▶ [THE PROBLEM] Could each entry be returned exactly as it appears?

PROVIDED DATA Block Start

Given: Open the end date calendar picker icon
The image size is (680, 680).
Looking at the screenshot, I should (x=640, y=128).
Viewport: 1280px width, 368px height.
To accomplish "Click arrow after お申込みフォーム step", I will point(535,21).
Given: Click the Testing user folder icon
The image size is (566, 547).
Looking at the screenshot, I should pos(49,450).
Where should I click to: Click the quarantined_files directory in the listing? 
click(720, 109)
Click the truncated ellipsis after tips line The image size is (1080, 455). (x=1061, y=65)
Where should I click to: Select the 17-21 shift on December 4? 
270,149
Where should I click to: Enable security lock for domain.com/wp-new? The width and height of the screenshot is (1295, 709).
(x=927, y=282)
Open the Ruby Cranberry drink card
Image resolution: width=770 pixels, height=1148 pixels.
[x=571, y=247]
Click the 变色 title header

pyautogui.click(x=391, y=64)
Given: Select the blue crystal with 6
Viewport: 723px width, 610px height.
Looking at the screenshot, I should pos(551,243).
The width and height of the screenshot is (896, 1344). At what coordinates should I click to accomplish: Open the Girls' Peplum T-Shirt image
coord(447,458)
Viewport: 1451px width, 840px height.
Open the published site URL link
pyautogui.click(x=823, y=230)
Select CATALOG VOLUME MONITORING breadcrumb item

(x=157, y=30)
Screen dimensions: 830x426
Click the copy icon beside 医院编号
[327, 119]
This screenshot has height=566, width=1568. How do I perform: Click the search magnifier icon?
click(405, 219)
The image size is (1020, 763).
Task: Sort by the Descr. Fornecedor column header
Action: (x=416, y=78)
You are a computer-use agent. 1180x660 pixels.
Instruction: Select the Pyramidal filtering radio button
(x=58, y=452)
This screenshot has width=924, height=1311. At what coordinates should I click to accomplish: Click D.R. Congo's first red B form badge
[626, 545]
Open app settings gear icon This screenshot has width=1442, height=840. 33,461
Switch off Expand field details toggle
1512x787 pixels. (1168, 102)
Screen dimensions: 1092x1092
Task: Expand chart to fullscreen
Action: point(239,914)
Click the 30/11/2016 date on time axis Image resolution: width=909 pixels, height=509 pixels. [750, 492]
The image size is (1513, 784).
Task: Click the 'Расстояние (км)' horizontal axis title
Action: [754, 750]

PROVIDED DATA Block End

▶ [EXERCISE ANSWER]
Given: Open the end date calendar picker icon
The image size is (680, 680).
Looking at the screenshot, I should (x=640, y=128).
Viewport: 1280px width, 368px height.
To accomplish "Click arrow after お申込みフォーム step", I will point(535,21).
Given: Click the Testing user folder icon
The image size is (566, 547).
Looking at the screenshot, I should pos(49,450).
Where should I click to: Click the quarantined_files directory in the listing? 
click(720, 109)
Click the truncated ellipsis after tips line The image size is (1080, 455). (x=1061, y=65)
Where should I click to: Select the 17-21 shift on December 4? 
270,149
Where should I click to: Enable security lock for domain.com/wp-new? The width and height of the screenshot is (1295, 709).
(x=927, y=282)
Open the Ruby Cranberry drink card
Image resolution: width=770 pixels, height=1148 pixels.
[x=571, y=247]
Click the 变色 title header

pyautogui.click(x=391, y=64)
Given: Select the blue crystal with 6
Viewport: 723px width, 610px height.
Looking at the screenshot, I should pos(551,243).
The width and height of the screenshot is (896, 1344). At what coordinates should I click to accomplish: Open the Girls' Peplum T-Shirt image
coord(447,458)
Viewport: 1451px width, 840px height.
Open the published site URL link
pyautogui.click(x=823, y=230)
Select CATALOG VOLUME MONITORING breadcrumb item

(x=157, y=30)
Screen dimensions: 830x426
Click the copy icon beside 医院编号
[327, 119]
This screenshot has height=566, width=1568. How do I perform: Click the search magnifier icon?
click(405, 219)
The image size is (1020, 763).
Task: Sort by the Descr. Fornecedor column header
Action: (x=416, y=78)
You are a computer-use agent. 1180x660 pixels.
Instruction: Select the Pyramidal filtering radio button
(x=58, y=452)
This screenshot has width=924, height=1311. At what coordinates should I click to accomplish: Click D.R. Congo's first red B form badge
[626, 545]
Open app settings gear icon This screenshot has width=1442, height=840. 33,461
Switch off Expand field details toggle
1512x787 pixels. (1168, 102)
Screen dimensions: 1092x1092
Task: Expand chart to fullscreen
Action: point(239,914)
Click the 30/11/2016 date on time axis Image resolution: width=909 pixels, height=509 pixels. [750, 492]
The image size is (1513, 784).
Task: Click the 'Расстояние (км)' horizontal axis title
Action: [754, 750]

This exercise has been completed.